=== GEGEVEN TEKST ===
———
Meteen heeft Proust zijn hele muziektheorie, die hij in de
vorige alinea omstandig heeft ontwikkeld, onder het tapijt van de liefde
geschoven en weggerelativeerd!
Swann vertelt wat hij nu in de sonate hoort,
en meerbepaald in het motiefje dat hem destijds zo op sleeptouw nam: het spel
van het zonlicht in het gebladerte in het Bois de Boulogne. De muziek verwijst
voor hem in elk geval niet naar abstracte begrippen zoals la ‘Volonté en soi’ et la ‘Synthèse de l’infini’ (534:17-18). Marcel beseft dat dit een particuliere
interpretatie is: la musique étant trop
peu exclusive pour écarter absolument ce qu’on suggère d’y trouver (533:26-27).
Het is zelfs een beetje gevaarlijk een dergelijke
interpretatie op te dringen want je dreigt erdoor niets anders meer te kunnen
‘horen’. Zo is het helemaal niet zeker dat bijvoorbeeld Odette ook aan het Bois
de Boulogne zou denken bij het beluisteren van de sonate.
———
=== DOEL 1 ===
Kun je uit de lijst de regels vanaf de regel met "At what coordinates" tot en met de regel met "(x=208, y=212)" woordelijk herhalen?

=== AANGELEVERDE GEGEVENS ===
———
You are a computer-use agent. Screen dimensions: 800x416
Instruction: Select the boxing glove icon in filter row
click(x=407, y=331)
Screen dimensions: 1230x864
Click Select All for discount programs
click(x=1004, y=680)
———
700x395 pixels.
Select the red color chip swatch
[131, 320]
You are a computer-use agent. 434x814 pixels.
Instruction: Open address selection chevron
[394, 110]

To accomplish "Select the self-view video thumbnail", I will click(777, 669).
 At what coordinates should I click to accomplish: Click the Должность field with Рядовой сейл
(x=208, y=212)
———
=== DOEL 2 ===
Schrijf de passage uit de gegeven tekst tussen "Swann vertelt wat" en "d’y trouver (533:26-27).", beide inbegrepen, opnieuw uit en zet daarin "maanlicht" op de plaats van "zonlicht".

=== SCHRIFTELIJK ANTWOORD 1 ===
 At what coordinates should I click to accomplish: Click the Должность field with Рядовой сейл
(x=208, y=212)

=== SCHRIFTELIJK ANTWOORD 2 ===
Swann vertelt wat hij nu in de sonate hoort,
en meerbepaald in het motiefje dat hem destijds zo op sleeptouw nam: het spel
van het maanlicht in het gebladerte in het Bois de Boulogne. De muziek verwijst
voor hem in elk geval niet naar abstracte begrippen zoals la ‘Volonté en soi’ et la ‘Synthèse de l’infini’ (534:17-18). Marcel beseft dat dit een particuliere
interpretatie is: la musique étant trop
peu exclusive pour écarter absolument ce qu’on suggère d’y trouver (533:26-27).